Zobacz: Gwiazdy, które przyznały się do depresji
Maszynopis zawiera dwie ilustracje Steinbecka. Zgodnie z fabułą są to rysunki miejsca zbrodni, wykonane przez jednego z bohaterów. Jones chciałby, żeby cały świat mógł poznać tę historię. Zdecydowanie sprzeciwiają się temu jednak agenci reprezentujący majątek nieżyjącego powieściopisarza, który uchodzi za jednego z najwybitniejszych przedstawicieli amerykańskiej realistycznej powieści protestu społecznego.
"To na pewno nie jest Steinbeck realista, ale widać tu Steinbecka naturalistę" - podkreśla Jones i przekonuje, że mroczny kryminał ukazuje widoczną także w późniejszych pracach noblisty fascynację ludzkim okrucieństwem. W jego przekonaniu powieść wyprzedziła swoje czasy i dlatego nie została wydana.
Innego zdania są sprawujący pieczę nad spuścizną po pisarzu agenci. Przedstawiciele McIntosh & Otis przekazali "Observerowi", że skoro Steinbeck napisał historię o wilkołaku pod pseudonimem i nie opublikował jej za życia, widocznie taka była jego wola, a oni ją podtrzymują.
Biografowie Steinbecka podkreślają, że przyszły laureat Nobla w dziedzinie literatury zabrał się za pisanie tego mrocznego kryminału z braku gotówki. W tym czasie był świeżo po ślubie z pierwszą żoną. Para żyła skromnie, w dużej mierze utrzymywana przez ojca Steinbecka. Tymczasem autor pilnie potrzebował pieniędzy na leczenie dentystyczne.
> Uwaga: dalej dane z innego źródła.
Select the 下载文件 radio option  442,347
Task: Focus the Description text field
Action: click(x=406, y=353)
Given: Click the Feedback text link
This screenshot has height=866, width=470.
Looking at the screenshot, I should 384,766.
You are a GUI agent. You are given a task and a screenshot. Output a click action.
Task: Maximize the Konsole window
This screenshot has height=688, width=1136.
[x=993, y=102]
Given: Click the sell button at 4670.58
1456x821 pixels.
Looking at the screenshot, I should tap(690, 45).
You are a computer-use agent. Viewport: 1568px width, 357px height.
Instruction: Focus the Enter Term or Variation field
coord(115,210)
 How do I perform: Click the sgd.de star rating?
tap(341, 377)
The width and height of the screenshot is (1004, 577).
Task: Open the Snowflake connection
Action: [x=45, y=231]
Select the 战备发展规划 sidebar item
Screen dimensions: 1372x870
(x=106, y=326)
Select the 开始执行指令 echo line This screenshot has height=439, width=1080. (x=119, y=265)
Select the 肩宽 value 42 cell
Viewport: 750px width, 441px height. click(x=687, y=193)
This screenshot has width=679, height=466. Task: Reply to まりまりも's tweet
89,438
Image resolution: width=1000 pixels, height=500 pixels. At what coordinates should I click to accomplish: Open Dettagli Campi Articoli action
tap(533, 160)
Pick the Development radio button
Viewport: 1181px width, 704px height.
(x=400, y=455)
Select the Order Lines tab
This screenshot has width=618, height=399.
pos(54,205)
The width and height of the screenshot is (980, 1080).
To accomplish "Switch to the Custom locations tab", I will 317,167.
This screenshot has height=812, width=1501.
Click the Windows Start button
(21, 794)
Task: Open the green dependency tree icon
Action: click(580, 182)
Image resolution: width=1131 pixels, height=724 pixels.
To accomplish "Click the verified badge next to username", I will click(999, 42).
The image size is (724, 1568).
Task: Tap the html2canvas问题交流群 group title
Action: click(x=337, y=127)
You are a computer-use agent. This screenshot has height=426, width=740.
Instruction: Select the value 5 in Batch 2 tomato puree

Książka powstała więc w zawrotnym tempie i jak na mistrza prozy niechlujnie.
Nie jest to jedyna nieznana czytelnikom wczesna powieść mistrza. Przed zyskaniem międzynarodowego uznania Steinbeck napisał trzy książki. Dwie z nich sam zniszczył. Trzecia to właśnie "Morderstwo w pełni księżyca".